The American Trucking Associations’ advance seasonally adjusted (SA) For-Hire Truck Tonnage Index declined 0.2% in August 2011 after falling a revised 0.8% in July 2011. July’s decrease was less than the 1.3% ATA reported August 23, 2011. The latest drop put the SA index at 114.4 (2000=100) in August, down from the July level of 114.6.
The not seasonally adjusted index, which represents the change in tonnage actually hauled by the fleets before any seasonal adjustment, equaled 123.8 in August, which was 10.9% above the previous month.
Compared with August 2010, SA tonnage was up a solid 5.2%. In July 2011, the tonnage index was 4.5% above a year earlier.
“Freight has been going sideways for much of this year, but it isn’t falling significantly either, which suggests the US economy just might skirt another recession,” said ATA Chief Economist Bob Costello.
Anecdotally, Costello noted carriers were handling as much freight as they can.

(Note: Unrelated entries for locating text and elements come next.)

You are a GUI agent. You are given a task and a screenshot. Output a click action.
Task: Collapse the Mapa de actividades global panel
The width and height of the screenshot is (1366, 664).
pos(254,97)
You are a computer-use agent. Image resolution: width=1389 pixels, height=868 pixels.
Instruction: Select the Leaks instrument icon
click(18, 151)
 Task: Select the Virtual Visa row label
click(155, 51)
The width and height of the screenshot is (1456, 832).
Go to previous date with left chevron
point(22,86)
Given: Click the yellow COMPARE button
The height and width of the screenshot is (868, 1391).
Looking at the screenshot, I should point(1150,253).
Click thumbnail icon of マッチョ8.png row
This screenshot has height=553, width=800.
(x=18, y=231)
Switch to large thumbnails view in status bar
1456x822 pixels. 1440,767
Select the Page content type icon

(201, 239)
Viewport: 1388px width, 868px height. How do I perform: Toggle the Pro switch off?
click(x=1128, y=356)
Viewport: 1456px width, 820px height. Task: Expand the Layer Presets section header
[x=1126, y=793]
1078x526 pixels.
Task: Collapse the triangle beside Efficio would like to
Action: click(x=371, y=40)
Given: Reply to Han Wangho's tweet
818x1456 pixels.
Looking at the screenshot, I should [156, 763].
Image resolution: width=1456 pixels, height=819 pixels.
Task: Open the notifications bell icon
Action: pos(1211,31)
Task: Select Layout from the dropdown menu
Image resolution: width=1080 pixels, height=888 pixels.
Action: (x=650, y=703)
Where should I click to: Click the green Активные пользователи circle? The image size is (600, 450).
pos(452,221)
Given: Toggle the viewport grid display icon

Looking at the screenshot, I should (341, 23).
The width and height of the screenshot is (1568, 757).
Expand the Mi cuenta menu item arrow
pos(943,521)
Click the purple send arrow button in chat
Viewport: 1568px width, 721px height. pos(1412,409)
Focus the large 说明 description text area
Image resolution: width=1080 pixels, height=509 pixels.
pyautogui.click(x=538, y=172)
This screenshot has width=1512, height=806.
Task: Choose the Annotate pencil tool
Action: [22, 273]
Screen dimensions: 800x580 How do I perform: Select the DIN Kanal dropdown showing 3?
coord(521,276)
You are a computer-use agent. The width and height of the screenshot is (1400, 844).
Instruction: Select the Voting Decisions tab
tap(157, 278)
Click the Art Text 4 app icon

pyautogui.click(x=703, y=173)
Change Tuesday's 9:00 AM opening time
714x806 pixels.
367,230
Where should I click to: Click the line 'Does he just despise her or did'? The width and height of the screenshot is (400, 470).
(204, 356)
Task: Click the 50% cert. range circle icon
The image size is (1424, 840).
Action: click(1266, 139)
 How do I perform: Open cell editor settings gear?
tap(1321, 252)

“In part, this is due to less industry supply,” he said. “The number of trucks operated by the truckload industry is still down about 12% from the height in late 2006, yet tonnage levels are about the same as in late 2006. Additionally, most carriers are finding it very difficult to hire new truck drivers, which mean they can’t add too many trucks.”
Trucking serves as a barometer of the US economy, representing 67.2% of tonnage carried by all modes of domestic freight transportation, including manufactured and retail goods. Trucks hauled 9 billion tons of freight in 2010. Motor carriers collected $563.4 billion, or 81.2% of total revenue earned by all transport modes.